## REQUIRED WORK
If a line of the data below holds the string "icon", copy it.

※ ※ ※

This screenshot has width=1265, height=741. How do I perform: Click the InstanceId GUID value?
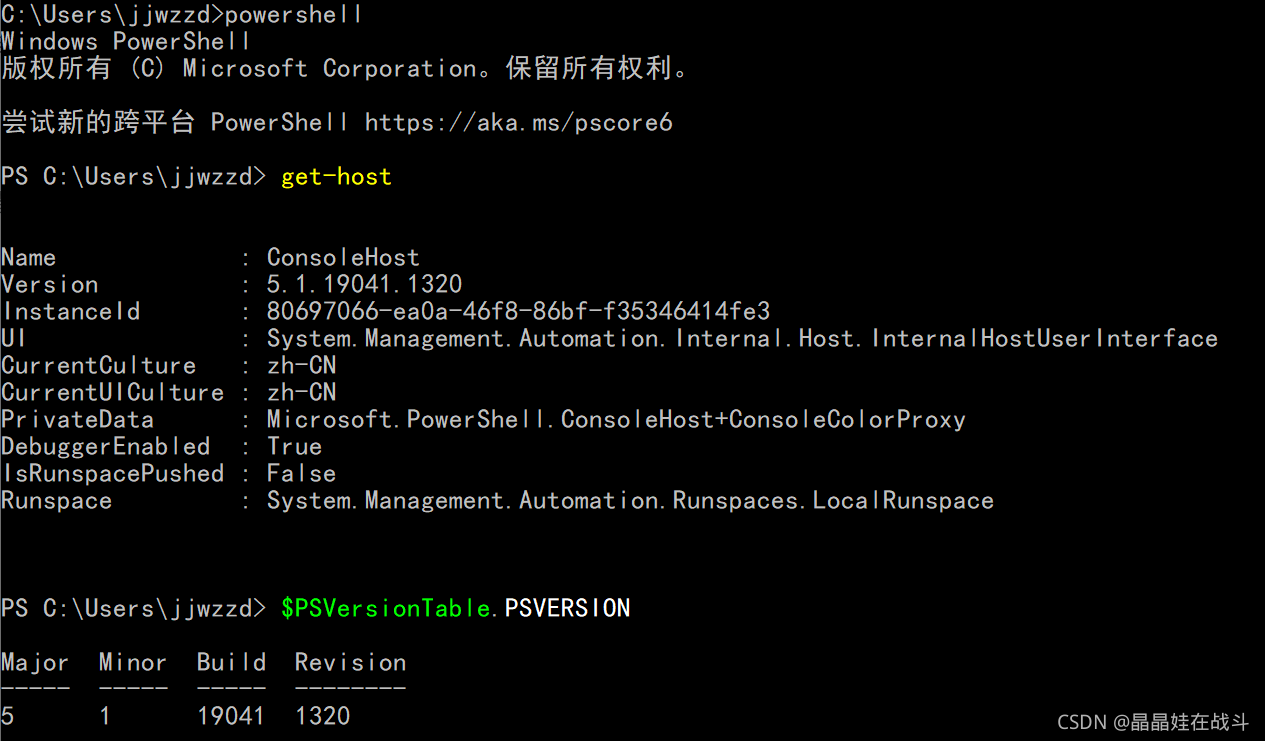click(518, 312)
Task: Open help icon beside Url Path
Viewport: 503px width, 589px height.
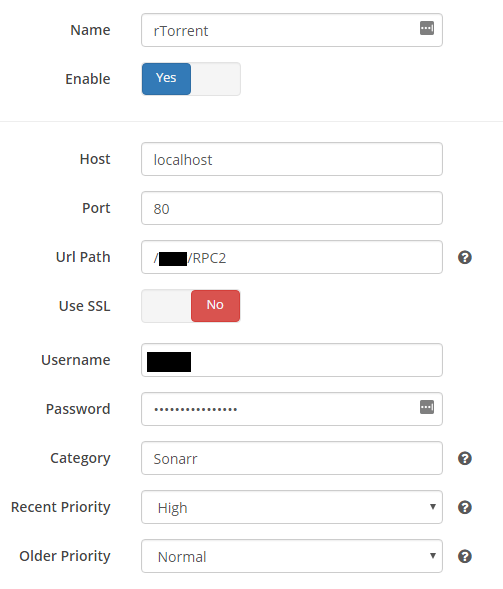Action: tap(465, 257)
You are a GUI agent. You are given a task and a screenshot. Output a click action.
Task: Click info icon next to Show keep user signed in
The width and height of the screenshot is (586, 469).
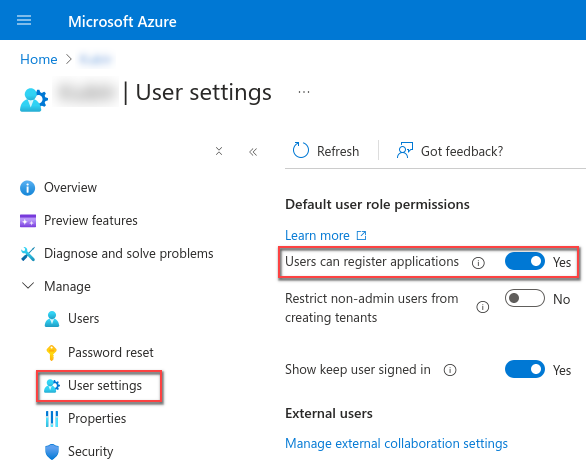(x=450, y=370)
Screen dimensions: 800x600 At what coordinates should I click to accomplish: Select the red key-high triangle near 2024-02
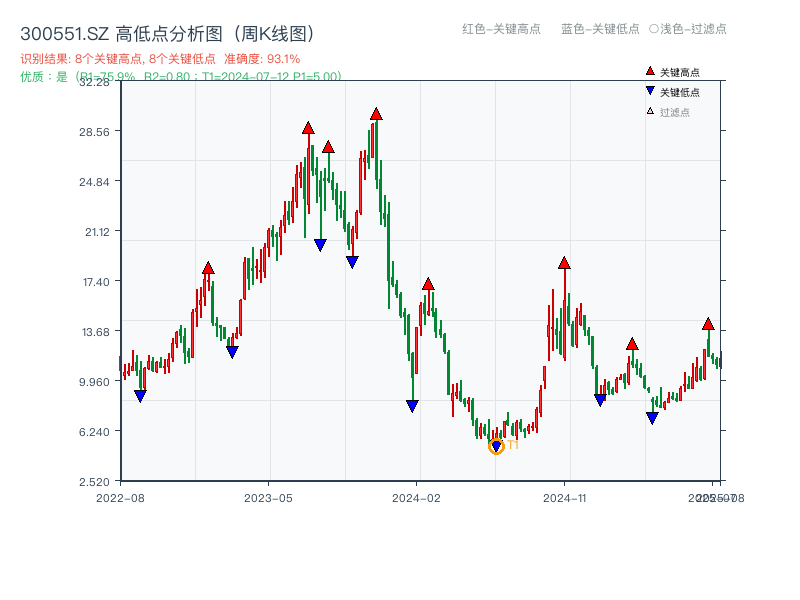428,284
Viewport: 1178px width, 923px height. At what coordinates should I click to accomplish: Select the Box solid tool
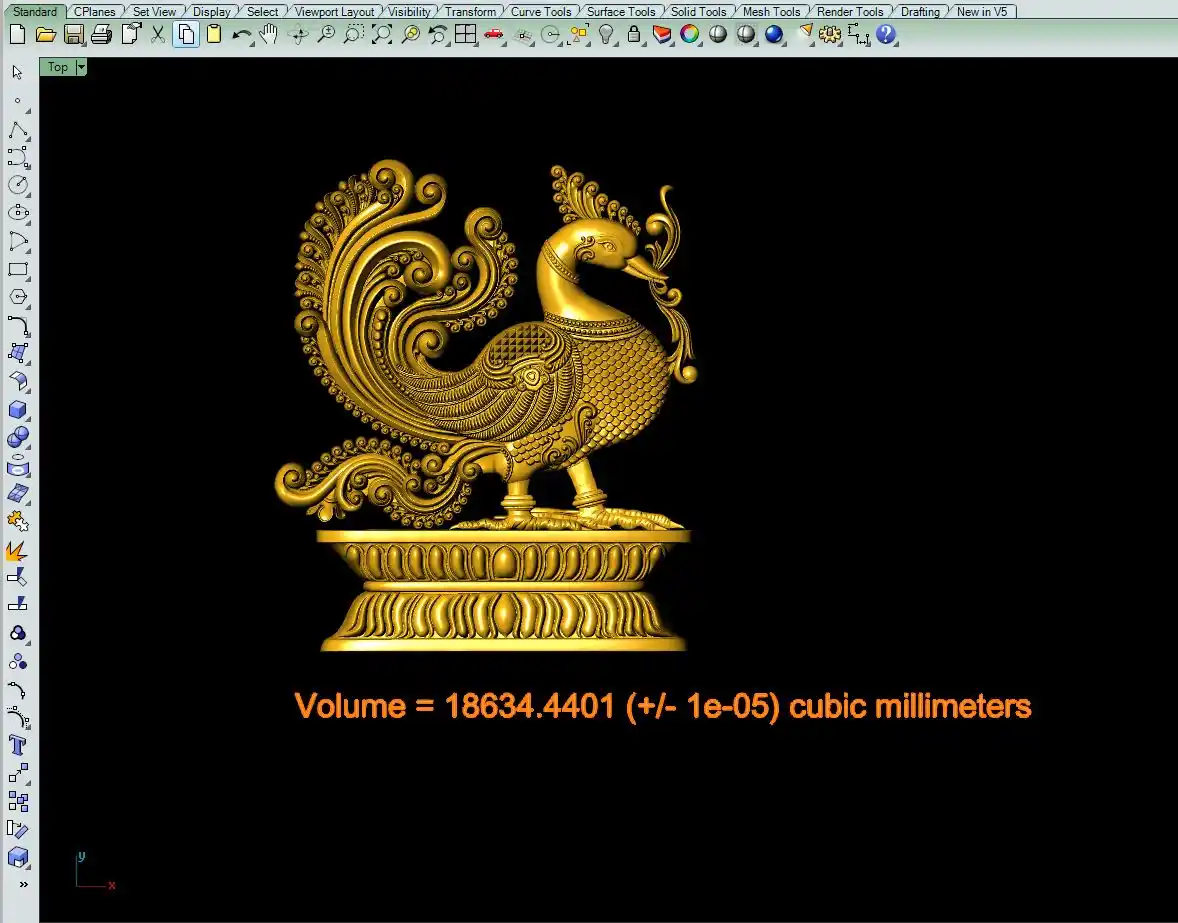[18, 410]
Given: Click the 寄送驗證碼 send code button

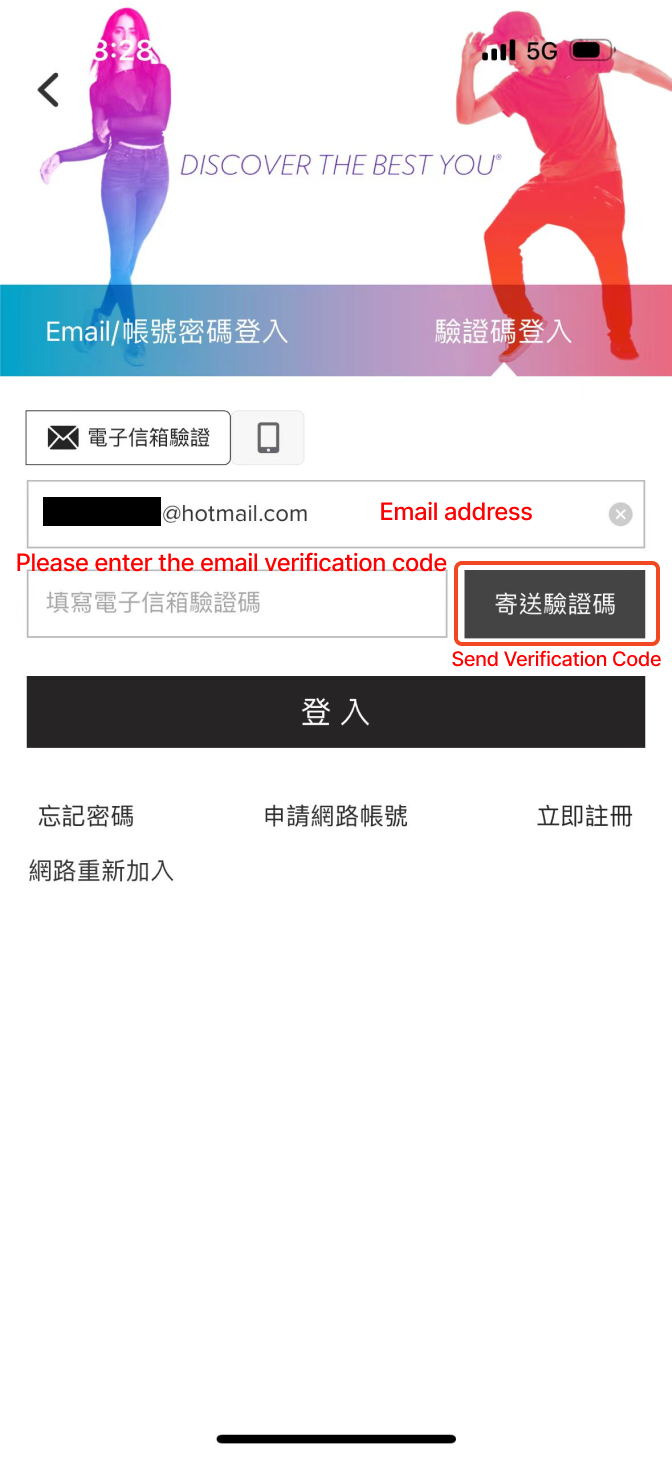Looking at the screenshot, I should click(x=555, y=604).
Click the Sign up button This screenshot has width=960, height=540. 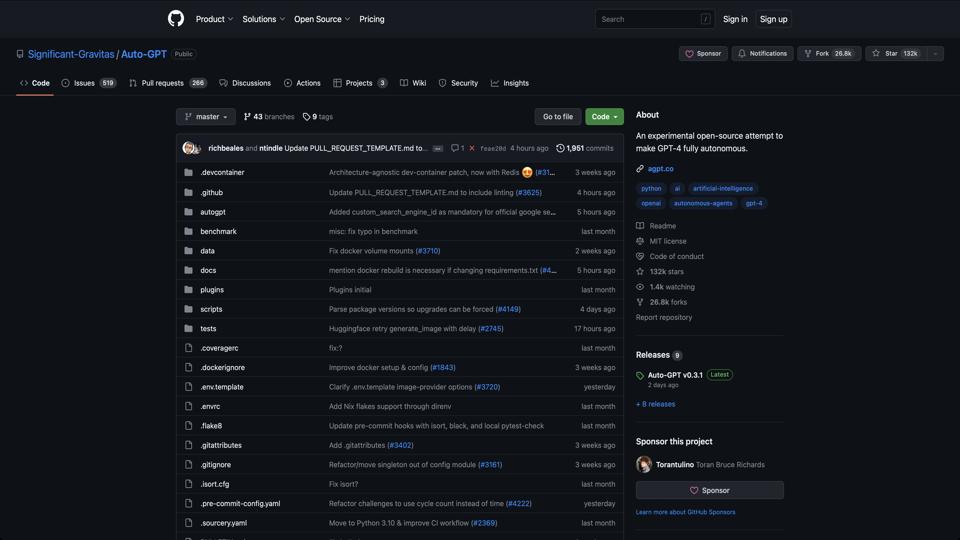click(773, 19)
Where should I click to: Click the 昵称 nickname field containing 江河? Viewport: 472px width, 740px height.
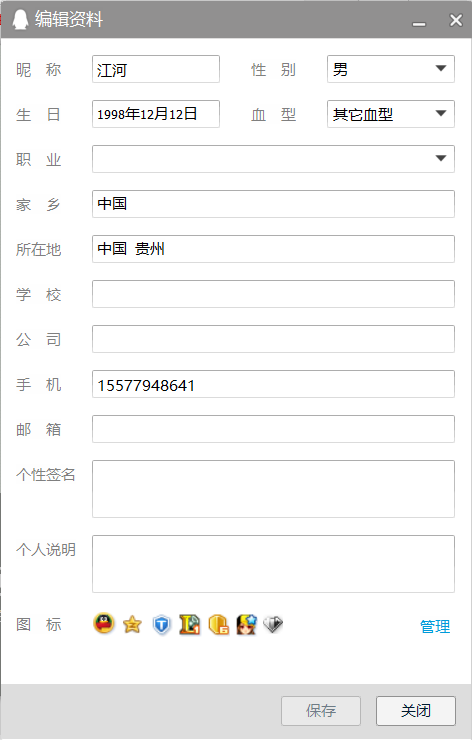tap(156, 69)
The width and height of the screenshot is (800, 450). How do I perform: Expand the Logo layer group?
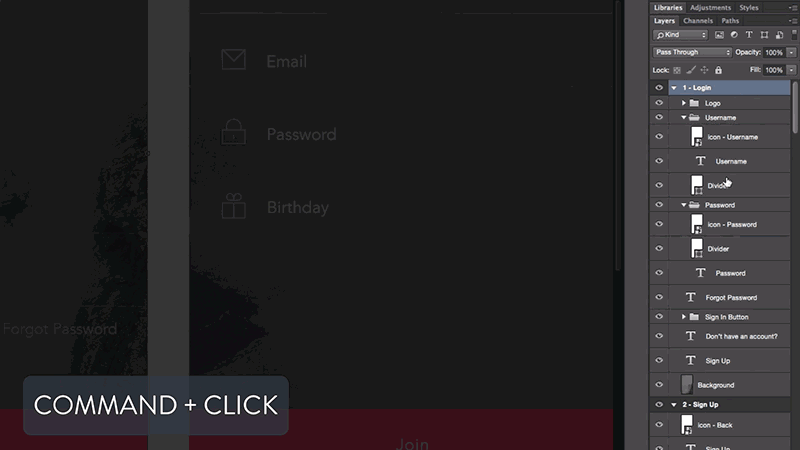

※ ※ ※

## TASK SOLUTION
Task: Open help icon beside Url Path
Task: Click info icon next to Show keep user signed in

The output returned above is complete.